ACTIVITY: Print the listing below only from the line that has "Where should I click to: Click" through the line that has "Open the search", exactly, and drop any picture.

RECORDS SHOWN:
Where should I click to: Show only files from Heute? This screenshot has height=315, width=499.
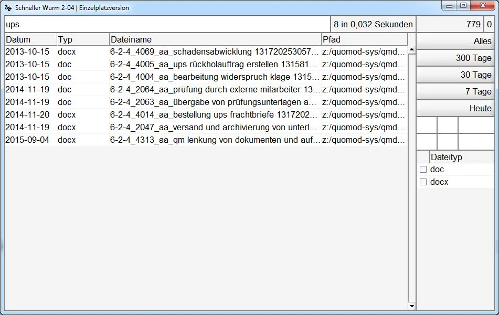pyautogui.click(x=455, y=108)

--

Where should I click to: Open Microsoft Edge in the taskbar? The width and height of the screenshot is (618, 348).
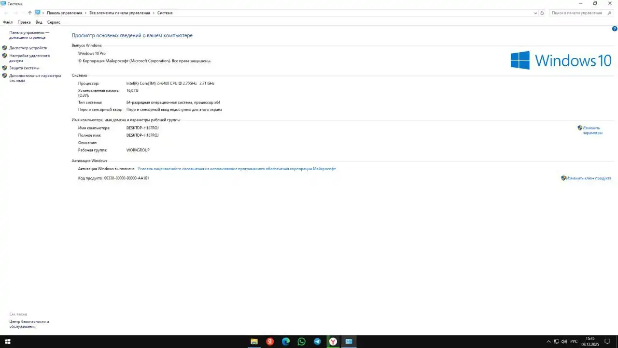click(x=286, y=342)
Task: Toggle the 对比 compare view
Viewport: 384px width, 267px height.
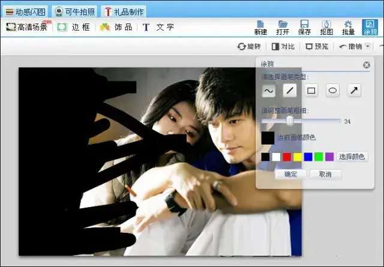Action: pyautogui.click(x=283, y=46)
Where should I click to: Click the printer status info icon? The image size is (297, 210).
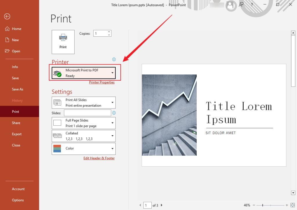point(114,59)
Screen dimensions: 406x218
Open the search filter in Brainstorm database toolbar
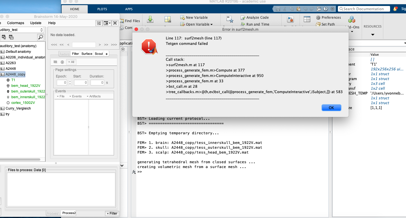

TASK OUTPUT:
Where should I click to: Click the printer status info icon? The image size is (297, 210).
point(114,59)
Screen dimensions: 406x218
Open the search filter in Brainstorm database toolbar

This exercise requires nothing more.